Rewrite the items below, swapping each "Instruction" for "Step" and leaving everything else as it is.
--------
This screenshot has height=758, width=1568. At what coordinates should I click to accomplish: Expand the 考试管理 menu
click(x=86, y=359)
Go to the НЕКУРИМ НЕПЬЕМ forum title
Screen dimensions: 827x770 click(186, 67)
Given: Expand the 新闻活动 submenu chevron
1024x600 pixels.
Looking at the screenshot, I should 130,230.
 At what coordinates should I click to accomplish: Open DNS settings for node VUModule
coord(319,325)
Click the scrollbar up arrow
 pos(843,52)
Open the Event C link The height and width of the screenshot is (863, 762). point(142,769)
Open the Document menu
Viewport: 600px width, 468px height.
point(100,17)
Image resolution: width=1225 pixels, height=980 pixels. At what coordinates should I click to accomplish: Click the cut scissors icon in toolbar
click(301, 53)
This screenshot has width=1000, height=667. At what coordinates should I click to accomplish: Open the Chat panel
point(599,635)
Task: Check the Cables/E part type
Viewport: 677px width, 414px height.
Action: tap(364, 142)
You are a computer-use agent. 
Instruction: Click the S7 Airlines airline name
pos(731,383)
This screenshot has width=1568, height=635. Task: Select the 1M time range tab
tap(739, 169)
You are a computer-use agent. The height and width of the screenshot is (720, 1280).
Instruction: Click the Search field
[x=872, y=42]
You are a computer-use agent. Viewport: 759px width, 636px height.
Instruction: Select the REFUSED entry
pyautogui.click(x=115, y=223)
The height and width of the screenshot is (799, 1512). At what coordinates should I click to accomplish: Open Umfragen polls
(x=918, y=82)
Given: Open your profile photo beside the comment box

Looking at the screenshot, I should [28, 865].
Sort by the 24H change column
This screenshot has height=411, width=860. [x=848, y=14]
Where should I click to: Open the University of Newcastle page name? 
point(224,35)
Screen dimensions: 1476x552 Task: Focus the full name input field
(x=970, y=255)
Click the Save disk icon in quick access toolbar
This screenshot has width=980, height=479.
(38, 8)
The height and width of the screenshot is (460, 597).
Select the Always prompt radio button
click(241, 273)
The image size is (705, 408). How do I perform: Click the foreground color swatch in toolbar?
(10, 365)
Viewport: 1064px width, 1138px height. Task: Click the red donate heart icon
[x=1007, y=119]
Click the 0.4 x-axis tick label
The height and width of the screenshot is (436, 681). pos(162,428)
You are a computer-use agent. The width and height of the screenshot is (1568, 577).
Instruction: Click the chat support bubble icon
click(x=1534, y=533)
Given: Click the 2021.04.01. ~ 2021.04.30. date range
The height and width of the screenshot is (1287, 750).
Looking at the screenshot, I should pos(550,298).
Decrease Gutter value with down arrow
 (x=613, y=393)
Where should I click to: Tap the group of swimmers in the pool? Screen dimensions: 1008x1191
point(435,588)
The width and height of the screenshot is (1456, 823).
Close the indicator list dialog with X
--------
SOLUTION TO THIS EXERCISE ->
This screenshot has height=758, width=1568. At what coordinates should I click to accomplish: Expand the 考试管理 menu
click(x=86, y=359)
Go to the НЕКУРИМ НЕПЬЕМ forum title
Screen dimensions: 827x770 click(186, 67)
Given: Expand the 新闻活动 submenu chevron
1024x600 pixels.
Looking at the screenshot, I should 130,230.
 At what coordinates should I click to accomplish: Open DNS settings for node VUModule
coord(319,325)
Click the scrollbar up arrow
 pos(843,52)
Open the Event C link The height and width of the screenshot is (863, 762). point(142,769)
Open the Document menu
Viewport: 600px width, 468px height.
point(100,17)
Image resolution: width=1225 pixels, height=980 pixels. At what coordinates should I click to accomplish: Click the cut scissors icon in toolbar
click(301, 53)
This screenshot has width=1000, height=667. At what coordinates should I click to accomplish: Open the Chat panel
point(599,635)
Task: Check the Cables/E part type
Viewport: 677px width, 414px height.
Action: tap(364, 142)
You are a computer-use agent. 
Step: Click the S7 Airlines airline name
pos(731,383)
This screenshot has width=1568, height=635. Task: Select the 1M time range tab
tap(739, 169)
You are a computer-use agent. The height and width of the screenshot is (720, 1280).
Step: Click the Search field
[x=872, y=42]
You are a computer-use agent. Viewport: 759px width, 636px height.
Step: Select the REFUSED entry
pyautogui.click(x=115, y=223)
The height and width of the screenshot is (799, 1512). At what coordinates should I click to accomplish: Open Umfragen polls
(x=918, y=82)
Given: Open your profile photo beside the comment box

Looking at the screenshot, I should [28, 865].
Sort by the 24H change column
This screenshot has height=411, width=860. [x=848, y=14]
Where should I click to: Open the University of Newcastle page name? 
point(224,35)
Screen dimensions: 1476x552 Task: Focus the full name input field
(x=970, y=255)
Click the Save disk icon in quick access toolbar
This screenshot has width=980, height=479.
(38, 8)
The height and width of the screenshot is (460, 597).
Select the Always prompt radio button
click(241, 273)
The image size is (705, 408). How do I perform: Click the foreground color swatch in toolbar?
(10, 365)
Viewport: 1064px width, 1138px height. Task: Click the red donate heart icon
[x=1007, y=119]
Click the 0.4 x-axis tick label
The height and width of the screenshot is (436, 681). pos(162,428)
You are a computer-use agent. The width and height of the screenshot is (1568, 577).
Step: Click the chat support bubble icon
click(x=1534, y=533)
Given: Click the 2021.04.01. ~ 2021.04.30. date range
The height and width of the screenshot is (1287, 750).
Looking at the screenshot, I should pos(550,298).
Decrease Gutter value with down arrow
 (x=613, y=393)
Where should I click to: Tap the group of swimmers in the pool? Screen dimensions: 1008x1191
point(435,588)
The width and height of the screenshot is (1456, 823).
Close the indicator list dialog with X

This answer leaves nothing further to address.